Coach Black grew up in Ohio – Michigan fans, cover your ears. That midwestern upbringing is quite football-centric.

“I wore an Ohio State jersey for as long as I remember,” she said. “I remember my first Piedmont High School football game. I was sitting in the stands. There was a sack and I was standing up and shouting and I looked around and nobody else was shouting.

Josie Lins (right) tries to get around defender Emily Williamson during a Piedmont flag football practice

She said that she has a great group of athletes who have come from other sports at Piedmont, and they are adjusting to football.

“There are these ‘ah-hah’ moments,” she said. “I’ve got basketball players, I’ve got lacrosse players, I’ve got soccer players, you don’t leave your cover. Once the ball is thrown, it doesn’t matter who I’m on I just get to the ball.”

Liggett has played basketball and softball at Piedmont.

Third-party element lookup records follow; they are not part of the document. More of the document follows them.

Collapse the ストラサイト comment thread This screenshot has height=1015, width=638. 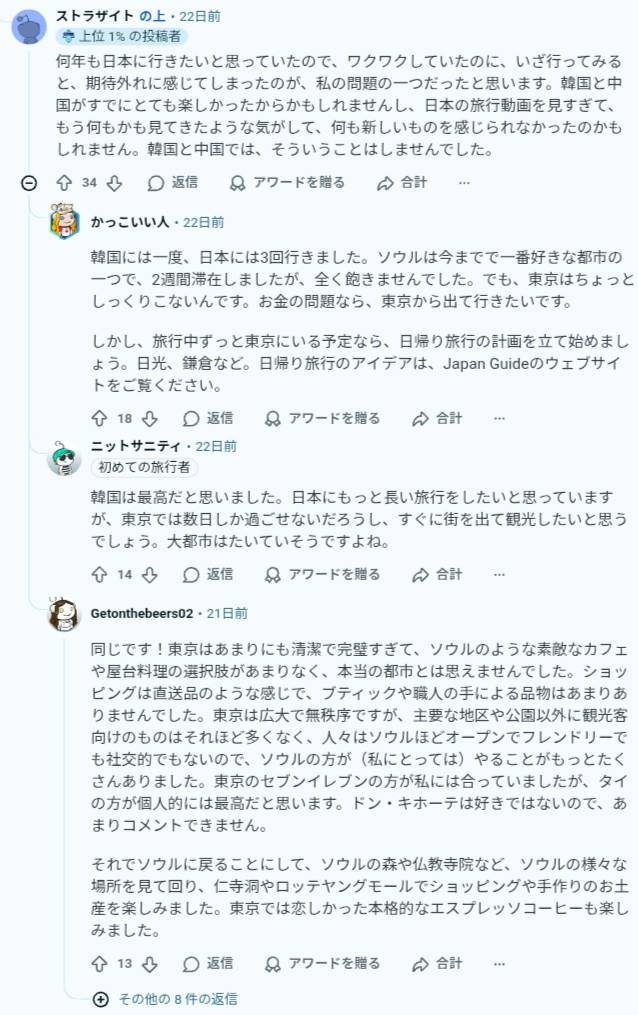pos(29,183)
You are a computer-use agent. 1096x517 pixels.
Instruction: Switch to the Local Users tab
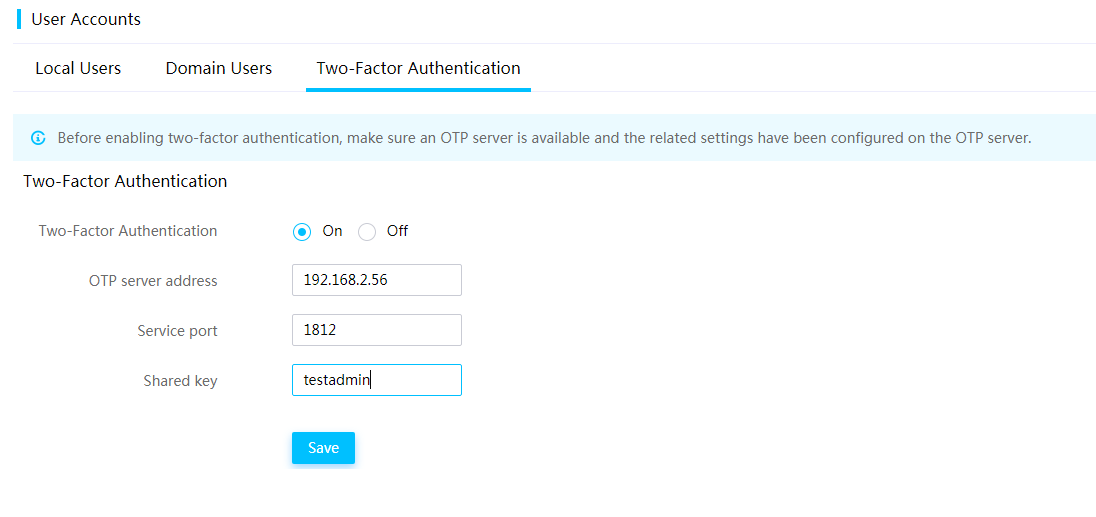pyautogui.click(x=78, y=68)
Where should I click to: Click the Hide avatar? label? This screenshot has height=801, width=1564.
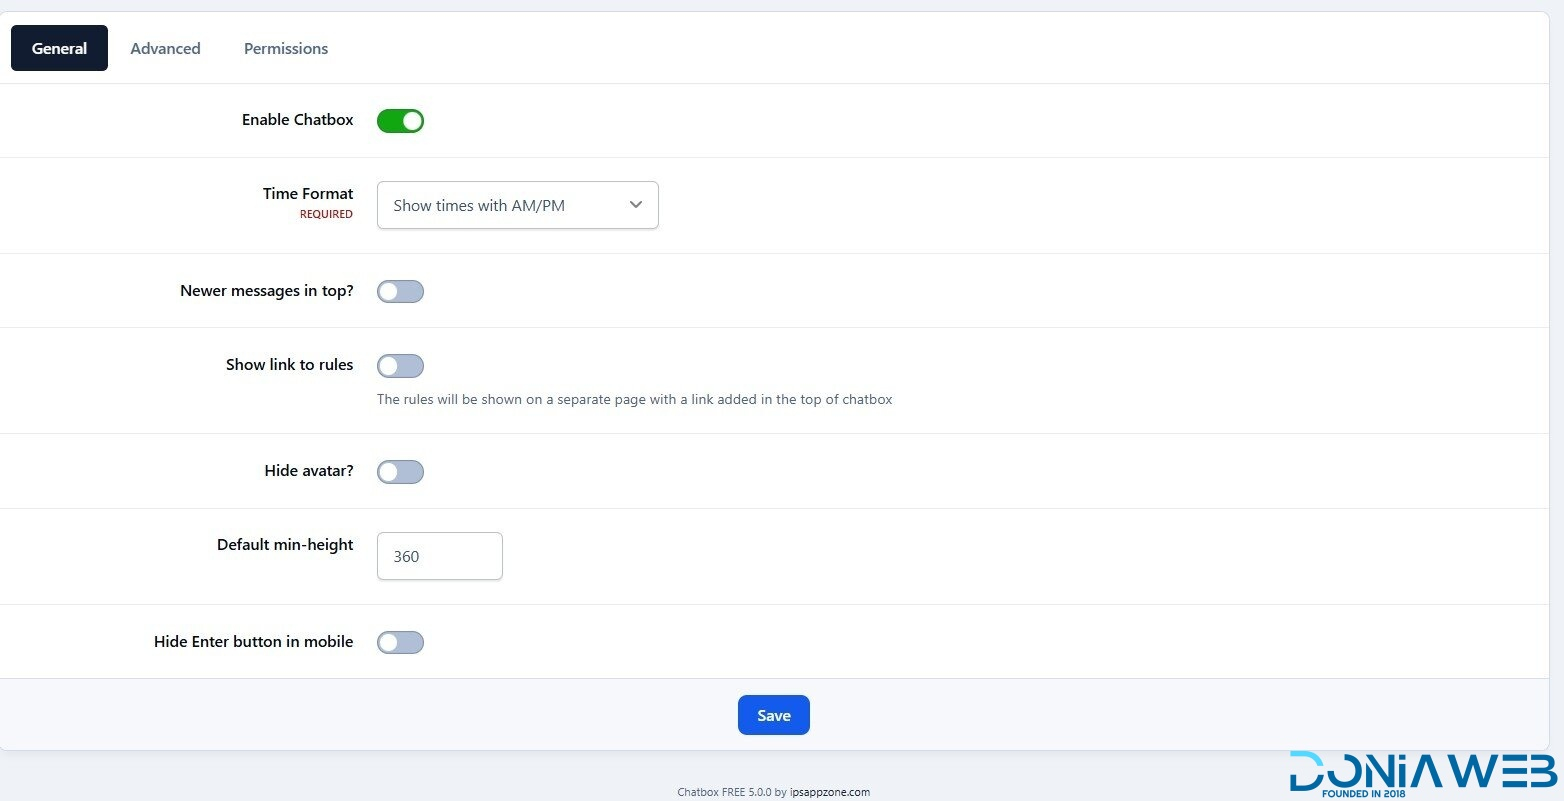[x=309, y=470]
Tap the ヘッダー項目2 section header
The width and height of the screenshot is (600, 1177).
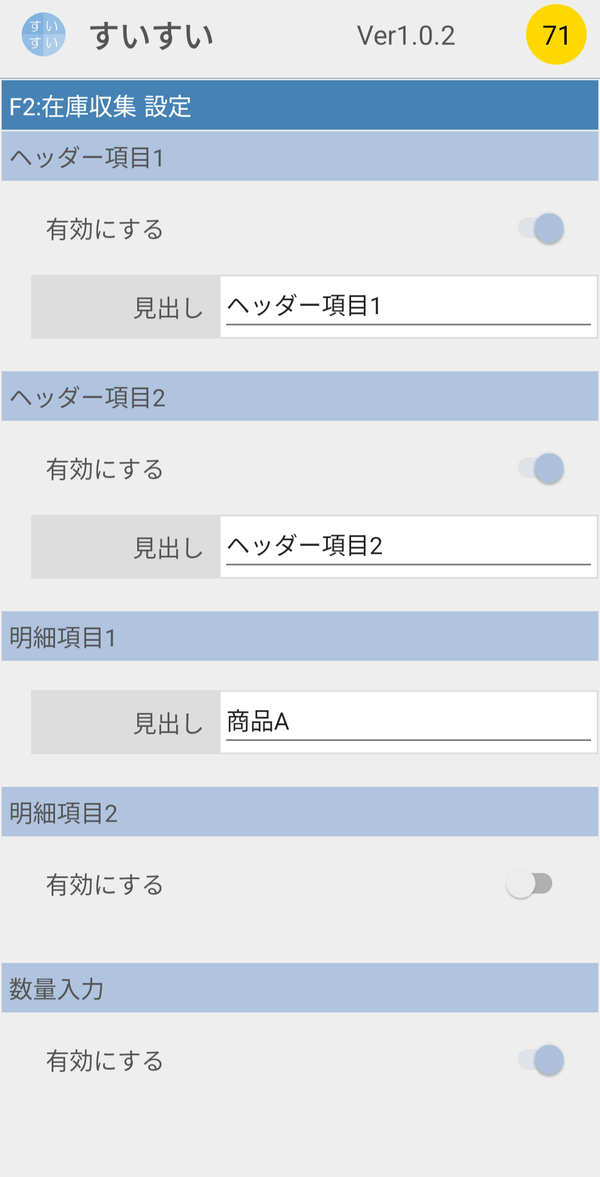click(300, 396)
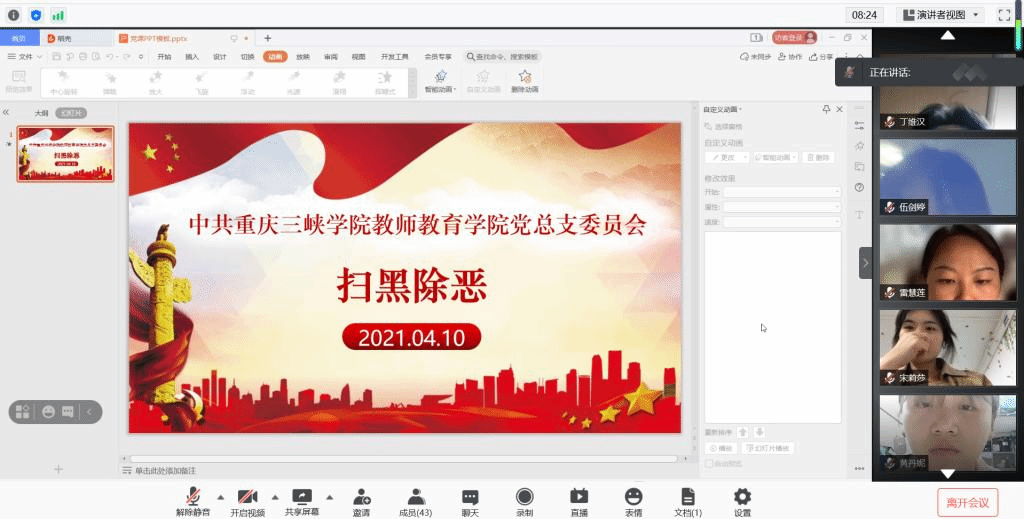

“Honestly, I’m really excited,” she said. “I’ve always wanted to try out football. I’ve watched it a lot, played it with my dad, it gives me the opportunity to actually fulfill this dream that I’ve had.

“I really enjoy it.”

Photos by Damin Esper

3 thoughts on “Flag football already a success with Piedmont girls

  1. Hi! Can we do flag football for boys? Younger Or non gendered flag football? My kiddo has been asking about flag football, he’s in 2nd grade. Thanks for any info you can provide! Amy

    • Piedmont Recreation has a long history of flag football programmimg.
      There are currently 25 players on the 8th grade team an 26 players on the 6/7 grade team. Flag football is open to boys and girls.